Harness the full power of your existing security investments. With Splunk Enterprise Security and Phantom, you can execute actions in seconds instead of hours or more if performed manually.

PHANTOM FEATURES
The Phantom Security Operations Platform supports six key functions in the SOC to help you work smarter, respond faster, and strengthen your defenses.

Automation

Phantom enables you to work smarter by executing actions across your security infrastructure in seconds, versus hours or more if performed manually. Codify your workflows into automated playbooks using our visual editor (no coding required) or the integrated Python development environment.

 

Reporting & Metrics

Reporting and Metrics provide human oversight and auditing capabilities. Dashboards consolidate all critical information needed to understand the current state of your security operations.
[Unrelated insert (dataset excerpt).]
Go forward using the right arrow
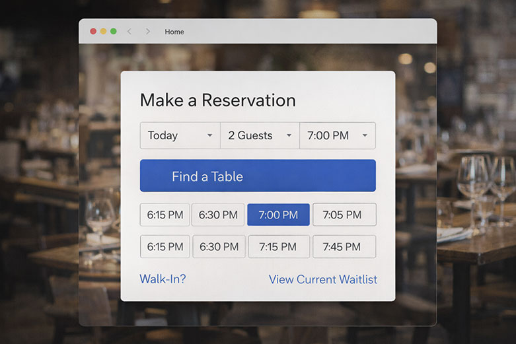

Reports provide executive level and detailed technical reporting for any event or case.

 

Orchestration

Phantom’s flexible app model supports hundreds of apps and thousands of APIs, enabling you to connect and coordinate complex workflows across your team and tools. Powerful abstraction allows you to focus on what you want to accomplish, while the platform translates that into tool-specific actions.

 

Case Management

Confirmed events can be aggregated and escalated to Cases within Phantom. Customize one of our Case Templates or create your own that model your standard operating procedures, allowing you to efficiently track and monitor case status and progress.

 

Collaboration

In-context collaboration allows you to stay focused on your current mission. From integrated chat to shared case notes, Phantom helps you increase situational awareness and drive efficient communications across your team. Mission Guidance and Mission Experts augment your team with helpful suggestions.

 

Event Management

Use Splunk Enterprise Security with Phantom to triage events or other security objects in an automated, semi-automated, or manual fashion. You can review event details, enrich events with contextual information, and act rapidly.